What’s more is that the current high school students are not Millennials, as is often reported. Millennials, as Dr. Elmore points out, are not our students; they’re our colleagues now. The members of the new generation (Generation Z) prioritize their time differently. They are more prone to stress, require even more visual stimuli to learn, and give up more easily when facing adversity. We see the epitome of the generational difference when we understand that while Millennials texted in abbreviations and lowercase letters, the new generation bypasses all sense of the written text, deferring instead to emojis and gifs (49).

Elmore’s research certainly changes perspectives, but teachers usually want to take that research and apply it so that they can help students improve. Even if, as fine arts teachers, we are not creating future art majors, we do want students to incorporate their creativity into well-developed characters. If all else fails, we want them to become people they can be proud of. While this endeavor has never been simple, modern trends are not making the task any easier. Students today, as Elmore points out, have a more pragmatic moral compass, meaning that they often divide right from wrong according to what they can get away with rather than by a set standard (47-48). Yes, there are exceptions as always, but the overall observation is tough to refute. Having said that, as a teacher, what do we do about this issue? How do we use this to help reach students?

Fortunately, in his final chapters, Elmore offers several suggestions, but probably the most essential is that students have to feel as if they are important. Elmore refers to this suggestion as “The Motivation of Belief” (217). We not only have to make students realize we believe in them, but we also have to be demanding in our requirements. In other words, students have to know we believe in them, and then, they have to find reasons to believe in themselves. Taking the advice further, students need to know that their peers believe in them and that they are part of something more important than test scores, which often simply decide whether the educators have value. Fine arts teachers have a head start in making this connection with students because we already have projects, productions, concerts, and so on that make each of us--students and teachers alike--vital for each other’s success.

A freshman student that I work with found herself in a lot of trouble near the beginning of the year. And for good reason. He had stolen something. He found an envelope full of money on a table and just took it. The student had shown a lot of promise in both our theatre and literary teams, but he also had several issues at home, many of which immediately reminded me of the case studies in Marching Off The Map. When I pulled the student aside, he tried to use those issues as an excuse, explained the tough environment he’d encountered growing up in another state, and ultimately tried to downplay the theft by pointing out that no one’s name was on the envelope. I tried explaining that he knew it didn’t grow there, that he had better sense than to believe this was acceptable, and even that his past did not give him a ticket to do whatever he wanted. None of this mattered.

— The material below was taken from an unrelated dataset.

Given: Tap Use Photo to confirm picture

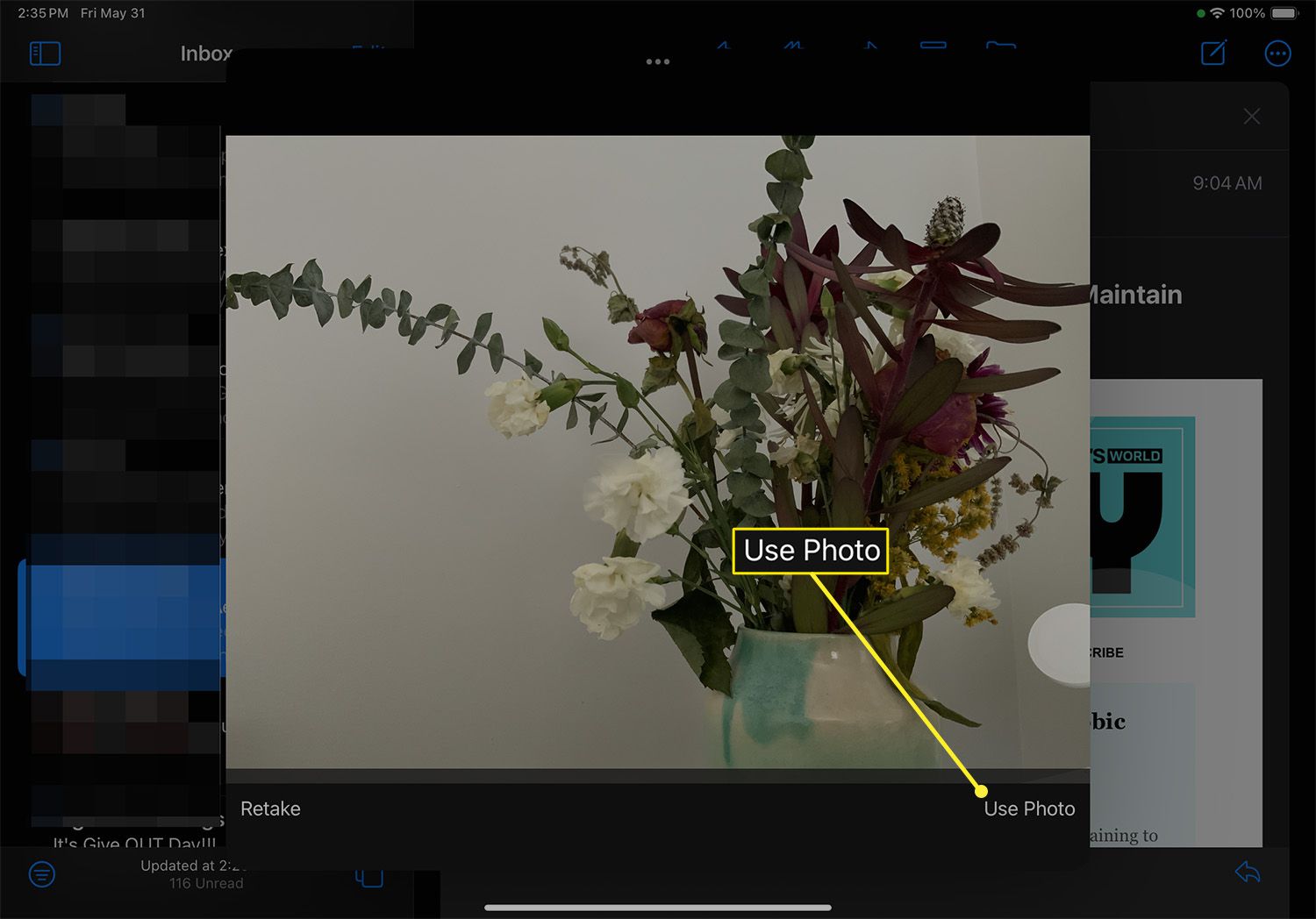Looking at the screenshot, I should (x=1029, y=809).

The shock came when I told him that his friends and I were counting on him and that if he stayed in trouble, he’d have to give up being a part of the team.  The administration, rightfully so, would not put up with this. The student’s entire existence came to a halt.

“What do you mean, I’m important?” I explained that he had potential, that the leaders of our program saw his talent, and that he didn’t need to perform outrageous acts to garner attention.

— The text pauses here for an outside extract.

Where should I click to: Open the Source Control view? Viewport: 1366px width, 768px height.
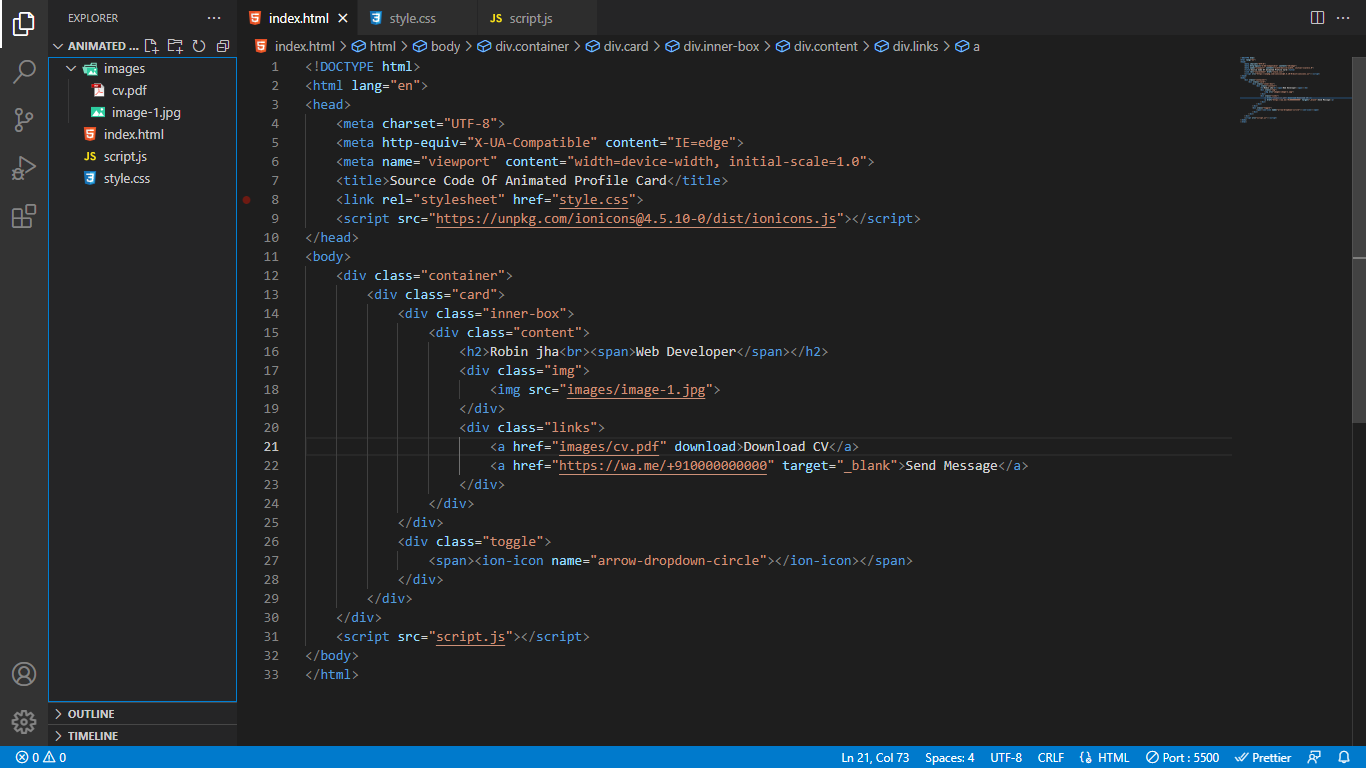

The student had been scolded, punished, and ignored, but he had never really been made to feel important. Since then, this student has won several group and individual awards in his freshman year and has maintained better grades, his mom says, than he has ever had before.

Dr. Elmore says, “If today’s population of kids is fragile, it’s because we have raised them this way.” The student I am working with needs to find a real moral standard at some point. Absolutely. But until then, we can’t just tell students that they will live by our standards, and we can’t just make or accept excuses for them. They have to believe in themselves, believe that their struggles will benefit them, and if possible, believe that they are a part of a supportive team.